Task instructions: Note each line in the data holding the string "agent" and report it.

Segment Start: Task material

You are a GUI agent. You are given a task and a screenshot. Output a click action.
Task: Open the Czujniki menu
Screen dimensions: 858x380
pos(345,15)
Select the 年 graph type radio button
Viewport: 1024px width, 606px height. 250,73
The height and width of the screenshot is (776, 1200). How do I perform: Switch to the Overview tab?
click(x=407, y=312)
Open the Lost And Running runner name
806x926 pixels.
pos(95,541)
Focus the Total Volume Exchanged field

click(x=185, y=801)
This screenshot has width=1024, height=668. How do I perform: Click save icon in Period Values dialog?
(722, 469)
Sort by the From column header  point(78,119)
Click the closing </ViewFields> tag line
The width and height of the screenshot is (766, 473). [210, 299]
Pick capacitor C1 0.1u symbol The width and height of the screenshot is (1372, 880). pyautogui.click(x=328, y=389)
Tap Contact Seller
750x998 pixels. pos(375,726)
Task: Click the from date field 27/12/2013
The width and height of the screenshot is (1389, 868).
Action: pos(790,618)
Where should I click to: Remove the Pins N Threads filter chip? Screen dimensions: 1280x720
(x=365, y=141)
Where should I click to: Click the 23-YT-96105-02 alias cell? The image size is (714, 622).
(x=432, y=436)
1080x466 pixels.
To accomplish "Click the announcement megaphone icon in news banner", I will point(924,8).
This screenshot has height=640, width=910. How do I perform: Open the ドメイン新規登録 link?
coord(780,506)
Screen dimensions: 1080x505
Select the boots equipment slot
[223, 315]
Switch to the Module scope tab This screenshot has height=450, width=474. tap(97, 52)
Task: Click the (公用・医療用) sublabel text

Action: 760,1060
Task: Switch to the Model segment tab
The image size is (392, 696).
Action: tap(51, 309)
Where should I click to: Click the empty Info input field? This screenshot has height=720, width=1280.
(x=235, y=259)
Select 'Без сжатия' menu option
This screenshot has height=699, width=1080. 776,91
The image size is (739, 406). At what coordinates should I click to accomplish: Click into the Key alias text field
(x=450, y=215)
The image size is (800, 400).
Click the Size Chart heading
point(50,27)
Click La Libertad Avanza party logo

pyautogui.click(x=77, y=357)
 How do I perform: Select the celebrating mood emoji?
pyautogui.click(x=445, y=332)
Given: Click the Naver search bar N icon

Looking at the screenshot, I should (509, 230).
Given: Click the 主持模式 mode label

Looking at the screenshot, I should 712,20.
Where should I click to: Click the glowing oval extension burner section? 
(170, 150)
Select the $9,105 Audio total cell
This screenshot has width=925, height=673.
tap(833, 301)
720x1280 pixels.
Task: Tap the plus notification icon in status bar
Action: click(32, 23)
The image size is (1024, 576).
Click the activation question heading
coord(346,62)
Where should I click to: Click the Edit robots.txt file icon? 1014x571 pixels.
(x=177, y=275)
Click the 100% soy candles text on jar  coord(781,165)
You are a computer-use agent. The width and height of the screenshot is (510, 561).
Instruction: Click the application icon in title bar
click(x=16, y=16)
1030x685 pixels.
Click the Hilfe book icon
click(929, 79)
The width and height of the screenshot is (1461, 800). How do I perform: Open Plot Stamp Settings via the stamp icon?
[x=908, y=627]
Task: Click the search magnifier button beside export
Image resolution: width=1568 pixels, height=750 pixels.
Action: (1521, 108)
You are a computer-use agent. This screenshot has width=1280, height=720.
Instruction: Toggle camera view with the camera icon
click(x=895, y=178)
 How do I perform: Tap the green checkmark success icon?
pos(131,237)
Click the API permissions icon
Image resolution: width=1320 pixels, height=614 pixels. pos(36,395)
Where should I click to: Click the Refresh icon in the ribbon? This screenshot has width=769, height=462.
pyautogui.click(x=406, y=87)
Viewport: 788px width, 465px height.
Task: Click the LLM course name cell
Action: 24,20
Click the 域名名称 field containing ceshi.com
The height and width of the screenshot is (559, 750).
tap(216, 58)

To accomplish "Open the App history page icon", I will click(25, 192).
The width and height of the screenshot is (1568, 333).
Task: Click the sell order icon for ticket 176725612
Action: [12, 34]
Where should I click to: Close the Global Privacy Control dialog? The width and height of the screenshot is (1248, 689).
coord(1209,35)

Segment End: Task material

Exercise output:
You are a GUI agent. You are given a task and a screenshot. Output a click action.
You are a computer-use agent. The width and height of the screenshot is (510, 561).
You are a computer-use agent. This screenshot has width=1280, height=720.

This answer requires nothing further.